Input material:
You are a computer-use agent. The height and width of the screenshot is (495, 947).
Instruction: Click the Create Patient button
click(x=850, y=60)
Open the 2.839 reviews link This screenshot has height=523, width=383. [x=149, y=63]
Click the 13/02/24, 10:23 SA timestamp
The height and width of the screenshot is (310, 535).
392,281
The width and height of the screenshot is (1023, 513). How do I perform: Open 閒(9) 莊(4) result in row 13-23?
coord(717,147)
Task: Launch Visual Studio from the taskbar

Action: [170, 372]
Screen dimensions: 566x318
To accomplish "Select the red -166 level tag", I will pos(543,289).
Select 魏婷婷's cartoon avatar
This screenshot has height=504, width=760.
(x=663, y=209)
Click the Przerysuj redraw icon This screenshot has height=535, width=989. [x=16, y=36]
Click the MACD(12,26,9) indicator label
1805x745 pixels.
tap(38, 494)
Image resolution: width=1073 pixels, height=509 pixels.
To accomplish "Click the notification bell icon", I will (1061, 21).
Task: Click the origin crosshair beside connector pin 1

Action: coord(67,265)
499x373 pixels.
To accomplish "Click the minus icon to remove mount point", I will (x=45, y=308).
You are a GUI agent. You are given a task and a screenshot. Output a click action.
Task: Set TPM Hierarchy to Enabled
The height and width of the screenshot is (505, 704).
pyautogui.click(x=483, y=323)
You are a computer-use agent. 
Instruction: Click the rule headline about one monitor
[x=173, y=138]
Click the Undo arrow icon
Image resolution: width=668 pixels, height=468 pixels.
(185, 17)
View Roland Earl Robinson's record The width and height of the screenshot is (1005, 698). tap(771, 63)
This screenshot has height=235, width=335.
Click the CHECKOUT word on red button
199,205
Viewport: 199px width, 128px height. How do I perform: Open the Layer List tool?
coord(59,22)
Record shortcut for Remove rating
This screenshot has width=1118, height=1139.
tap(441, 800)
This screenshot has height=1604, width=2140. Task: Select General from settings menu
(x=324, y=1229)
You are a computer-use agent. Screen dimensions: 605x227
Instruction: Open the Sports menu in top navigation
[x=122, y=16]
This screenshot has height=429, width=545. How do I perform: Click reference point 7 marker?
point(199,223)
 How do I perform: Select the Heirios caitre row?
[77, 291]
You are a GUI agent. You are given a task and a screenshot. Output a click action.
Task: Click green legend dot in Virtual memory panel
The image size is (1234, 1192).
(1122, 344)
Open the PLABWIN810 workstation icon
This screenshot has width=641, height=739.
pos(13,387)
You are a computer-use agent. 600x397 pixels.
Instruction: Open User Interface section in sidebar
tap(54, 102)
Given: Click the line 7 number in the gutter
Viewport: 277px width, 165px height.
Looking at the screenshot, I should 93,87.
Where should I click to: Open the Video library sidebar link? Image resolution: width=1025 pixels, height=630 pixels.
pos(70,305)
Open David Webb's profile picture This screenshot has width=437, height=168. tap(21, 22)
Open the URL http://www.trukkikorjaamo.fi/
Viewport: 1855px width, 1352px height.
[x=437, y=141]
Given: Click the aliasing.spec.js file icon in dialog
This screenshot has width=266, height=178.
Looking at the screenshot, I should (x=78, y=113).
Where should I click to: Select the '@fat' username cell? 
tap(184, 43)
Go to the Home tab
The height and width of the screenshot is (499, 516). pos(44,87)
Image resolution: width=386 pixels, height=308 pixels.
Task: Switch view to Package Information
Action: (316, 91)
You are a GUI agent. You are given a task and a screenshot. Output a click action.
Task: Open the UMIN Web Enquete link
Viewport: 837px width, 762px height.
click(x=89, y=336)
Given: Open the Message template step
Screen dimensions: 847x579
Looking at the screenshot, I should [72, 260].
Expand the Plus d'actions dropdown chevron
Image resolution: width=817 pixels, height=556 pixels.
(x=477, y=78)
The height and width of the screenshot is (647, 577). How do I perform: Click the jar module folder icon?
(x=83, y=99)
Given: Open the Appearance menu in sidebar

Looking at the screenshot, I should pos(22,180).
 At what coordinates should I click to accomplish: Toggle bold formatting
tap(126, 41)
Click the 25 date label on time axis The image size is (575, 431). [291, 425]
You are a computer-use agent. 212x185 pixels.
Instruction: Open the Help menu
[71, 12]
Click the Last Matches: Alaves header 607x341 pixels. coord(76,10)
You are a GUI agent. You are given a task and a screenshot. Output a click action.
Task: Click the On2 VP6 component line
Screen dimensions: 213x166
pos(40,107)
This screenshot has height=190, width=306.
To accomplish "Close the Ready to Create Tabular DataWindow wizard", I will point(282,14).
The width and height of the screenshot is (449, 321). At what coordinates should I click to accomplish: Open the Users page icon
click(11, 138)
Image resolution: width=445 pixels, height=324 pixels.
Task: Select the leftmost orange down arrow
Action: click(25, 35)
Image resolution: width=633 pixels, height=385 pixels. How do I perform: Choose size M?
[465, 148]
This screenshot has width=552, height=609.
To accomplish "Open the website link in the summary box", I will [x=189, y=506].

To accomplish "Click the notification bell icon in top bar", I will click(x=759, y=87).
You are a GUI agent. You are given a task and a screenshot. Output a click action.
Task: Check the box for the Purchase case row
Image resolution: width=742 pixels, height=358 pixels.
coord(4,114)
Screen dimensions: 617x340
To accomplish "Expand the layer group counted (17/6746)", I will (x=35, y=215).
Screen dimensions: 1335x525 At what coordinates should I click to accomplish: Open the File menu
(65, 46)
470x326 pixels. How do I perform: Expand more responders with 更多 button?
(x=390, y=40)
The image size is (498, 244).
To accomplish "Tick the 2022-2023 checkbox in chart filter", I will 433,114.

Work to be completed: Among the lines above, count those containing the string "bell"; please give the count alone.

Response box: 2